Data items
━━━━━━━━━━

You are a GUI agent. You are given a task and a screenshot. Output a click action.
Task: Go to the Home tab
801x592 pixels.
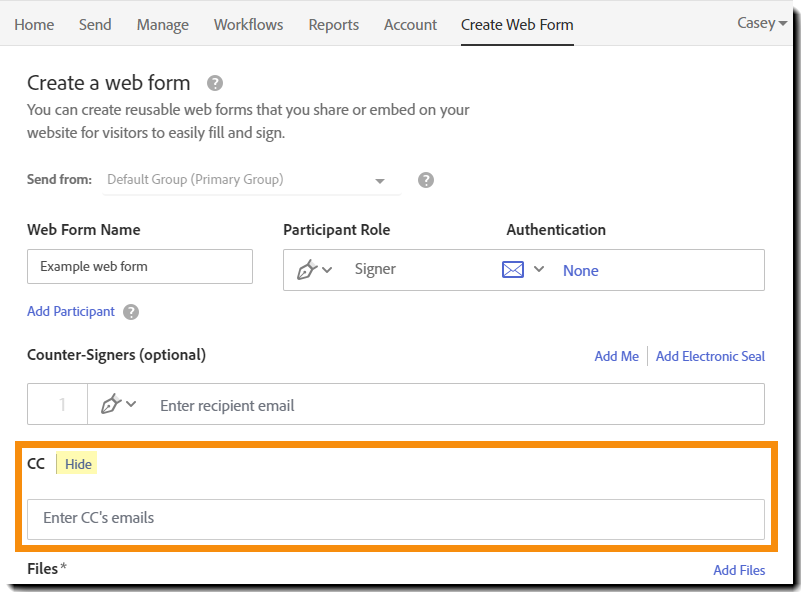click(x=35, y=24)
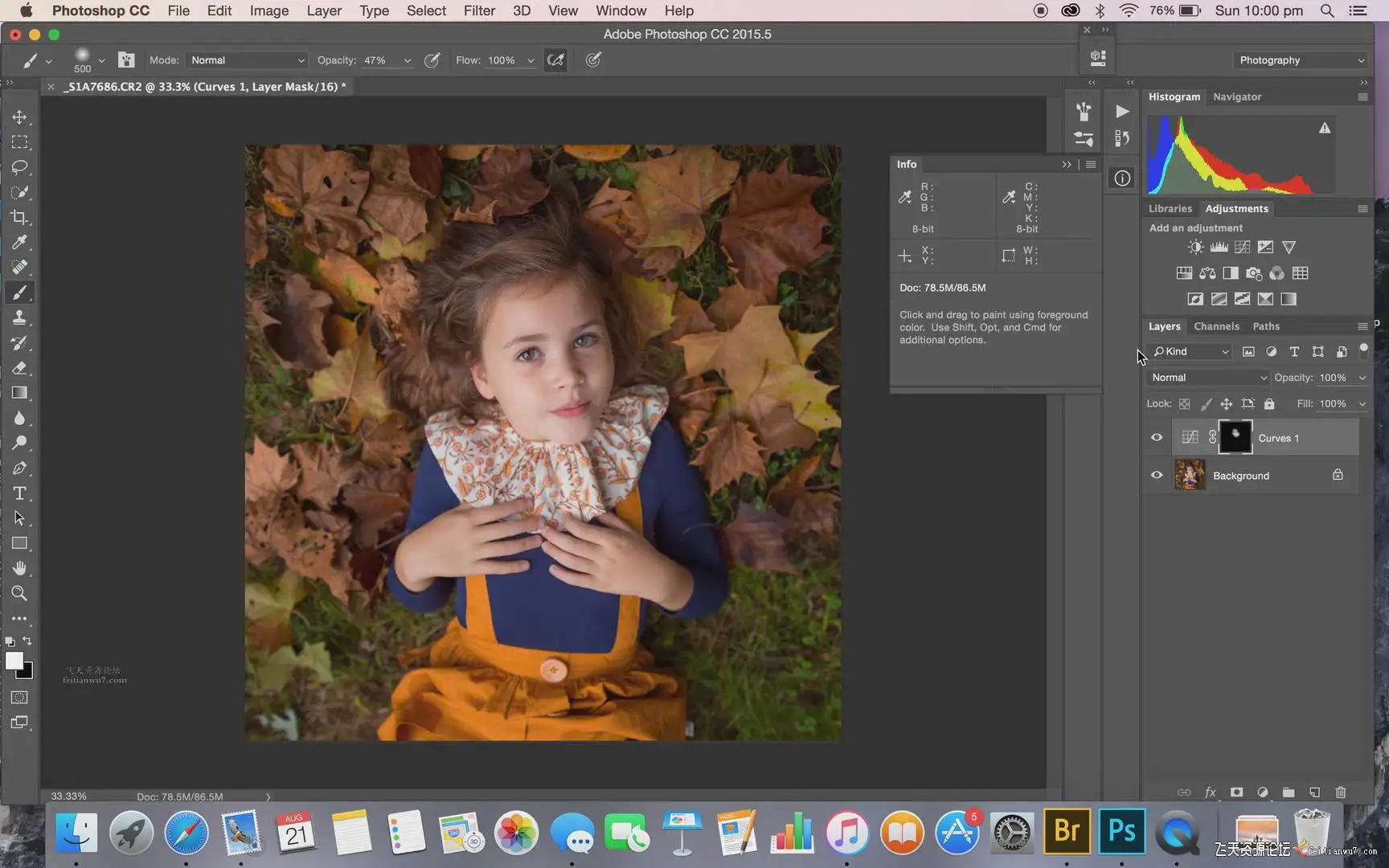Viewport: 1389px width, 868px height.
Task: Click the delete layer trash icon
Action: click(1340, 792)
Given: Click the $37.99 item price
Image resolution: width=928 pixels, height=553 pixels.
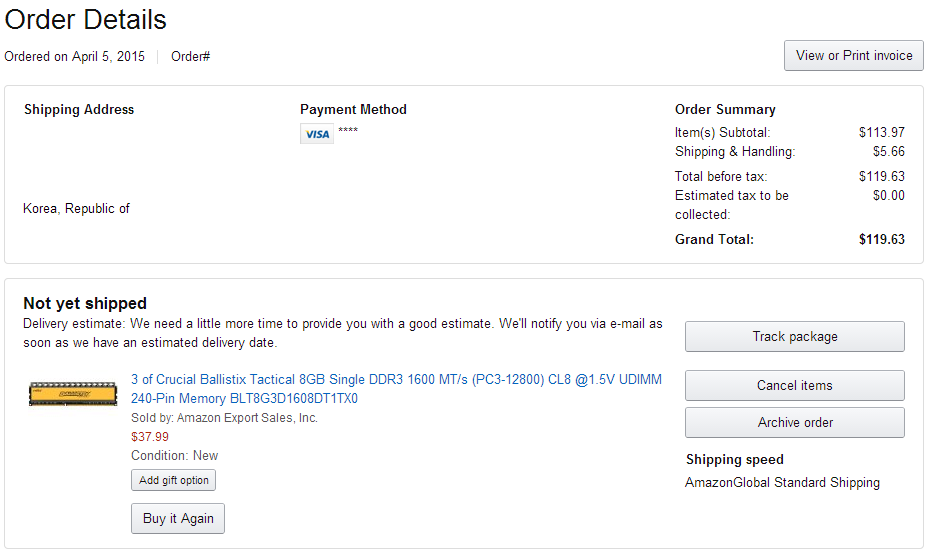Looking at the screenshot, I should click(150, 436).
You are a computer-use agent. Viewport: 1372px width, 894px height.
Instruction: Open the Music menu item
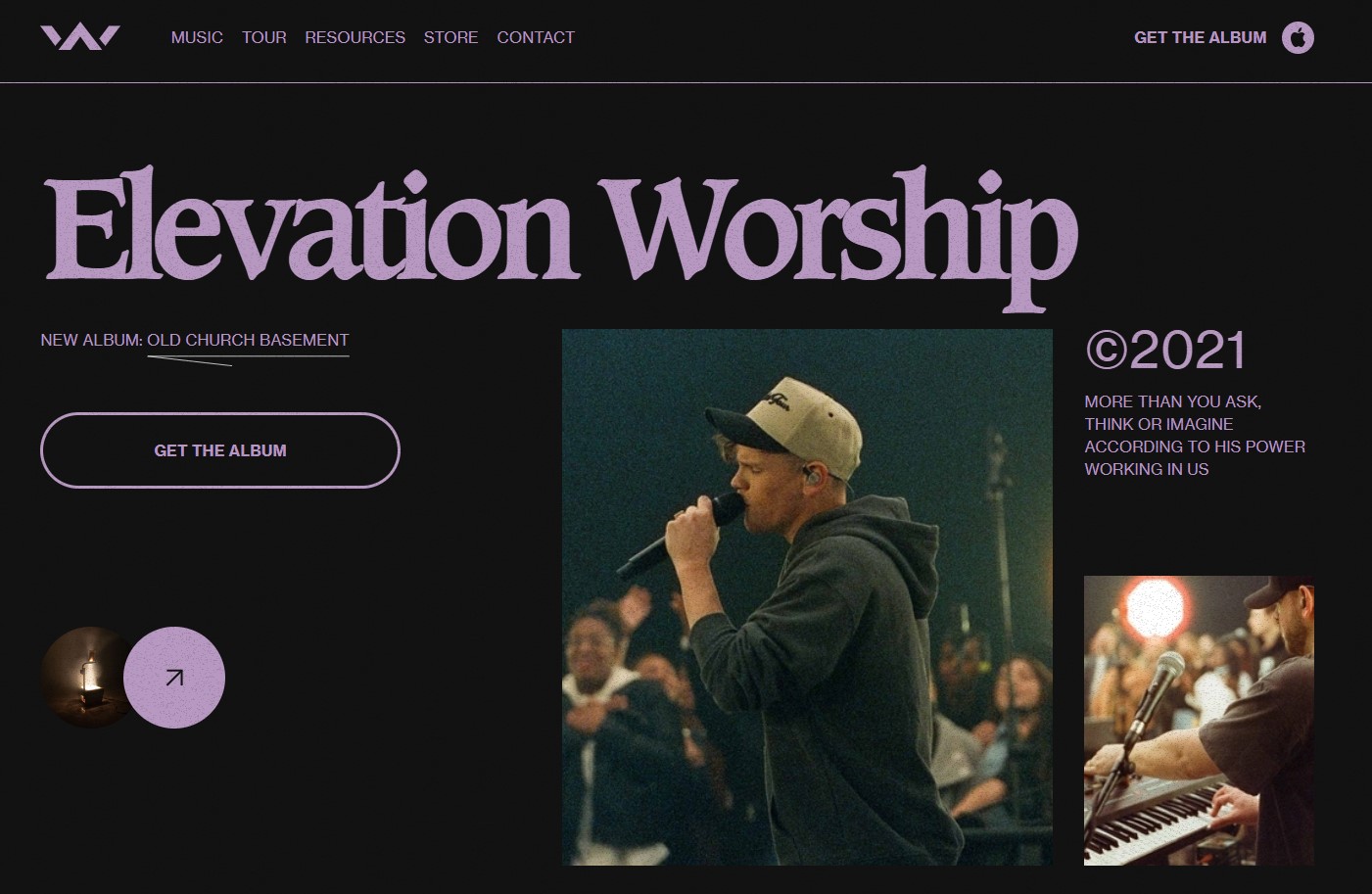(x=197, y=37)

━━━━━━━━━━

* Task directions
Using the data above, count every line that contains the word "agent", then give the count and nothing more.

* Response area
2